Wednesday, 17 December 2008

A Day Off For The Press?


Do you remember the screaming headlines on the anniversary of the smoking ban? Almost all of the dailies carried, in huge letters, the news that 40,000 lives had been saved. This was an estimate of course, based on another estimate, that 400,000 smokers had quit following the ban.

Strange then, isn't it, that yesterday's reported increase in smoking prevalence has raised barely a murmur, and nothing at all on any front page that I could see this morning.

So, in the absence of some anti-tobacco funded pseudo-scientist with a calculator to give us some figures, I shall attempt to myself. I've got a calculator too, it's a good one, it does square roots and everything.

According to the UK Statistics Authority, there were 19,861,000 adult males in the UK in 1997. Taking the highly-sophisticated mathematical formula used for the June 30th estimates, I calculate that an increase in male smokers from 23% to 24%, means that an extra 198,610 men are now smoking since the ban came into force, that's nearly 20,000 that will die in gruesome and excruciating agony. Hey, don't shoot the messenger.

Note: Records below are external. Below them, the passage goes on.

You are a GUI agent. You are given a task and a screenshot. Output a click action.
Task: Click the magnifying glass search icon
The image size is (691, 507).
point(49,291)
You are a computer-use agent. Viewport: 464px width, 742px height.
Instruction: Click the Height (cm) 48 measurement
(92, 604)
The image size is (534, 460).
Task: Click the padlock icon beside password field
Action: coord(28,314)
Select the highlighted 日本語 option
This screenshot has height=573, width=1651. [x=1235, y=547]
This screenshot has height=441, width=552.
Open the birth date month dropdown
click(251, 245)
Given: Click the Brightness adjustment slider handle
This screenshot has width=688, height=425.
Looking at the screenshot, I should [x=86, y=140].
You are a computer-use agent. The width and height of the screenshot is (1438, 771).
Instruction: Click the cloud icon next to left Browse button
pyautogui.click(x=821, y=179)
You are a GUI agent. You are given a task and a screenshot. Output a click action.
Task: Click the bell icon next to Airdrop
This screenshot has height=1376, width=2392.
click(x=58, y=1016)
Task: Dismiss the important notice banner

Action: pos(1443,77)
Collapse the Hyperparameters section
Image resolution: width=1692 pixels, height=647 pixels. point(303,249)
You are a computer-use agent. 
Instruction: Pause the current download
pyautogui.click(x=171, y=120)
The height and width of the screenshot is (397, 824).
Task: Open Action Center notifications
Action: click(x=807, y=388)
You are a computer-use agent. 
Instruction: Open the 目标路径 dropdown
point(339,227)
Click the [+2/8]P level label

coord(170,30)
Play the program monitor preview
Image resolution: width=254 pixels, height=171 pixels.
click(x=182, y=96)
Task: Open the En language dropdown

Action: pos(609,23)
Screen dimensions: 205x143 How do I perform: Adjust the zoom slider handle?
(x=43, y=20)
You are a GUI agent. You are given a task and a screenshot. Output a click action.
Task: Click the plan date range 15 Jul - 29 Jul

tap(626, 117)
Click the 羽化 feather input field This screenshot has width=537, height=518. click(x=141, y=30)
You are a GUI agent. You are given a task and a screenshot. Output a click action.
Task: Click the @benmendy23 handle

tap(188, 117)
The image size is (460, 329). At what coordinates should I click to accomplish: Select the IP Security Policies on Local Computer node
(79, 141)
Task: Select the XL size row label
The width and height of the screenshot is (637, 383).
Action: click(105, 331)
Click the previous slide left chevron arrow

And just as the previously reported 'saving' of lives was purely and simply as a result of the smoking ban and nothing else whatsoever at all, so must these 20,000 deaths be wholly as a result of the smoking ban. HMG, ASH, Cancer Research, British Heart Foundation - you murdering bastards!

As an aside, I did laugh at this quote from the Times article:

Liberal Democrat health spokesman Norman Lamb said: 'These are pretty stark figures which demonstrate forcefully that the Government's strategy on smoking has not been successful.

'It's yet another case of the Government pursuing tough eye-catching initiatives which in the end don't succeed in tackling the real problem.'


Well sunshine, you voted in favour, as did 95% of your (il)Liberal Democrat chums, so it's a bit hypocritical to criticise now, is it not?